ABOUT THIS TASK: Repeat the entries exactly, keeping every line as it is.

RECORDS FOR THE EXERCISE:
--------
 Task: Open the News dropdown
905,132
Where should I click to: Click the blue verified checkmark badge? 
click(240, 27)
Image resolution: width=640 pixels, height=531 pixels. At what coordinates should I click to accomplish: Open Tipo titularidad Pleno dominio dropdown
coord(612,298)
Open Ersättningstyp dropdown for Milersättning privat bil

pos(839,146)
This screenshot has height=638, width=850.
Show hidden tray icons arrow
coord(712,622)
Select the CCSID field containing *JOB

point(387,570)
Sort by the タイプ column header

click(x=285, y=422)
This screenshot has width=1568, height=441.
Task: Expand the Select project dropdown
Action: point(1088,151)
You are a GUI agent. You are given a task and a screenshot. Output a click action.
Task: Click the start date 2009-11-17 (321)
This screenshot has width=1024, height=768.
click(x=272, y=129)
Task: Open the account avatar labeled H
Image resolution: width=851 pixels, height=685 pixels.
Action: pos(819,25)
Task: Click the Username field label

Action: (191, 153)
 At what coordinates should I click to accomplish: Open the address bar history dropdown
--------
SOLUTION FOR THIS PROBLEM:
 Task: Open the News dropdown
905,132
Where should I click to: Click the blue verified checkmark badge? 
click(240, 27)
Image resolution: width=640 pixels, height=531 pixels. At what coordinates should I click to accomplish: Open Tipo titularidad Pleno dominio dropdown
coord(612,298)
Open Ersättningstyp dropdown for Milersättning privat bil

pos(839,146)
This screenshot has height=638, width=850.
Show hidden tray icons arrow
coord(712,622)
Select the CCSID field containing *JOB

point(387,570)
Sort by the タイプ column header

click(x=285, y=422)
This screenshot has width=1568, height=441.
Task: Expand the Select project dropdown
Action: point(1088,151)
You are a GUI agent. You are given a task and a screenshot. Output a click action.
Task: Click the start date 2009-11-17 (321)
This screenshot has width=1024, height=768.
click(x=272, y=129)
Task: Open the account avatar labeled H
Image resolution: width=851 pixels, height=685 pixels.
Action: pos(819,25)
Task: Click the Username field label

Action: (191, 153)
 At what coordinates should I click to accomplish: Open the address bar history dropdown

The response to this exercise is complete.